My ordinary mode of passing vacations has been to go to East Hampton, Long Island, and thence to go out for two or three preaching and lecturing excursions to points all the way between New York and San Francisco, or from Texas to Maine. I find that I cannot rest more than two weeks at a time. More than that wearies me. Of all the places I have ever known East Hampton is the best place for quiet and recuperation.

I became acquainted with it through my brother-in-law, Rev. S.L. Mershon. The Presbyterian church here was his first pastoral settlement. When a boy in grammar school and college I visited him and his wife, my sister Mary. The place is gradually submitting to modern notions, but East Hampton, whether in its antiquated shape or epauletted and frilled and decorated by the hand of modern enterprise, has always been to me a semi-Paradise.

As I approach it my pulse is slackened and a delicious somnolence comes over me. I dream out the work for another year.

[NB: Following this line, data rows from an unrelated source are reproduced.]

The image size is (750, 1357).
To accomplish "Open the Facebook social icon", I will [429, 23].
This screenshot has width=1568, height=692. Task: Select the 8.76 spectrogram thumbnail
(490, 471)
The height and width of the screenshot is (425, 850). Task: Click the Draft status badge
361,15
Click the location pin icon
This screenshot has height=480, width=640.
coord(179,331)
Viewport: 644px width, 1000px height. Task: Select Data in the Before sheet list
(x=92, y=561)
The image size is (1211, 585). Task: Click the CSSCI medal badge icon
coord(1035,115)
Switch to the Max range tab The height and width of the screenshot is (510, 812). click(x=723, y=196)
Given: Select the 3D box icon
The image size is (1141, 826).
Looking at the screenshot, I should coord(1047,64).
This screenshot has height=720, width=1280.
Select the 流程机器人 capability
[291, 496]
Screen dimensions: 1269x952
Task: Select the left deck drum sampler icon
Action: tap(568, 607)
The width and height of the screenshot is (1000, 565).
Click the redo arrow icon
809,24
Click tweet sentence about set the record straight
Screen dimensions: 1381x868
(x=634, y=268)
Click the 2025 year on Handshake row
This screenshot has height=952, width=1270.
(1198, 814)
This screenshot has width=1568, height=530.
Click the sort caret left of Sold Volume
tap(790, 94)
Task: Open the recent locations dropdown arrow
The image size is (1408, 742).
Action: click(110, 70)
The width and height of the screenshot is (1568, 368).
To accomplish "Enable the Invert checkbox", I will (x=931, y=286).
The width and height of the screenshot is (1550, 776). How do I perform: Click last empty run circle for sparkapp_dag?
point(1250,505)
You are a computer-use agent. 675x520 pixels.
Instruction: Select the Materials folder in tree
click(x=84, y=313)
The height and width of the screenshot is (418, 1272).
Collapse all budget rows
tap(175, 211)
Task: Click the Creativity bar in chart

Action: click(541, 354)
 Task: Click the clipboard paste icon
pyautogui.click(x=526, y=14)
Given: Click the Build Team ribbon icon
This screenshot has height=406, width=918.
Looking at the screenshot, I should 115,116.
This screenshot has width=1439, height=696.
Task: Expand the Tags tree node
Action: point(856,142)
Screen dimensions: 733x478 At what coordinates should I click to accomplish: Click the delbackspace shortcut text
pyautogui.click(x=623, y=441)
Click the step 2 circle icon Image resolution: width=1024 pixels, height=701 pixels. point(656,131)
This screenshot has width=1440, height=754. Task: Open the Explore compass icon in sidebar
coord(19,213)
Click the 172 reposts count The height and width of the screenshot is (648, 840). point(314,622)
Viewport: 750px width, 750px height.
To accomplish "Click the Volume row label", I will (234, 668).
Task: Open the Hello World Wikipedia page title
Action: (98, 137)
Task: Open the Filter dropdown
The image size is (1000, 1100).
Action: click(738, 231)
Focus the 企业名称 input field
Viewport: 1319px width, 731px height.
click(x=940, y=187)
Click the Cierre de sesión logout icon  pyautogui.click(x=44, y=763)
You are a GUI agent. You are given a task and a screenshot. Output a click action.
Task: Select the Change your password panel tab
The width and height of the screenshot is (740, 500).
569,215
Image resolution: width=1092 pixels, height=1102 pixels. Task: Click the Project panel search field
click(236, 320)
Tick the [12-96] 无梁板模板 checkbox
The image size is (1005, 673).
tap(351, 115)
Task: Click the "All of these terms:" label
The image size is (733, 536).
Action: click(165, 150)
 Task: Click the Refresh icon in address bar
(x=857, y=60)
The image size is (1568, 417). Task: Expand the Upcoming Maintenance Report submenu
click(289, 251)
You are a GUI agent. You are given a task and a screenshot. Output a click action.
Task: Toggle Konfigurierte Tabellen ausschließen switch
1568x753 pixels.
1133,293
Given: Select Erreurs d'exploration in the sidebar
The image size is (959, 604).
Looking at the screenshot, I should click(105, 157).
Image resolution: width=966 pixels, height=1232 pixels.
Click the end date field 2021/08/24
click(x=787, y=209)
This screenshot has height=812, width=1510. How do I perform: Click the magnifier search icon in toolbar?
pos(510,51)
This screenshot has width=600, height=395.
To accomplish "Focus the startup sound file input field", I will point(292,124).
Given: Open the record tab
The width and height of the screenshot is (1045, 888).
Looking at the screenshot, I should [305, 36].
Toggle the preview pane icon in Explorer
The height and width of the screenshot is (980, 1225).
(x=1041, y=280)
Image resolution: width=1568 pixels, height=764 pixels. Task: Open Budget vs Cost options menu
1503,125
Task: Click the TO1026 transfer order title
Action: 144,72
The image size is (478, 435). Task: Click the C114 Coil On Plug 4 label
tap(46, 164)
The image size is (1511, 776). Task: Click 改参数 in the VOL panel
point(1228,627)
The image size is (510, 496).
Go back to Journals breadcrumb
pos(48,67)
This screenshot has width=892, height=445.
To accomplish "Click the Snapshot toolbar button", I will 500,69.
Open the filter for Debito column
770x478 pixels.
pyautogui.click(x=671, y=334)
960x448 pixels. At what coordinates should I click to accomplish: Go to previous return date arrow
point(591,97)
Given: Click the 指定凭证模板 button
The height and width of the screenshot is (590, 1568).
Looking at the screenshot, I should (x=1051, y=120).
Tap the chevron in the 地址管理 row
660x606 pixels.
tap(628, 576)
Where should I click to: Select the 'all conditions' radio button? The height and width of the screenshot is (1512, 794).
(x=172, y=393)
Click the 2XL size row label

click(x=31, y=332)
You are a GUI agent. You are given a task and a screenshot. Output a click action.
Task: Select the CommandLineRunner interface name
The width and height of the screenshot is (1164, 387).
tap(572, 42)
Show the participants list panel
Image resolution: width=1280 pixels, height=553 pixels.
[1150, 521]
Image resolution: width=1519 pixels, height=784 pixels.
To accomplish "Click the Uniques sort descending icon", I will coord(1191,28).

My most useful sermons have been born here. My most successful books were planned here. In this place, between the hours of somnolence, there come hours of illumination and ecstasy. It seems far off from the heated and busy world. East Hampton has been a great blessing to my family. It has been a mercy to have them here, free from all summer heats. When nearly grown, the place is not lively enough for them, but an occasional diversion to White Sulphur, or Alum Springs, or a summer in Europe, has given them abundant opportunity. All my children have been with us in Europe, except my departed son, DeWitt, who was at a most important period in school at the time of our going, or he would have been with us on one of our foreign tours.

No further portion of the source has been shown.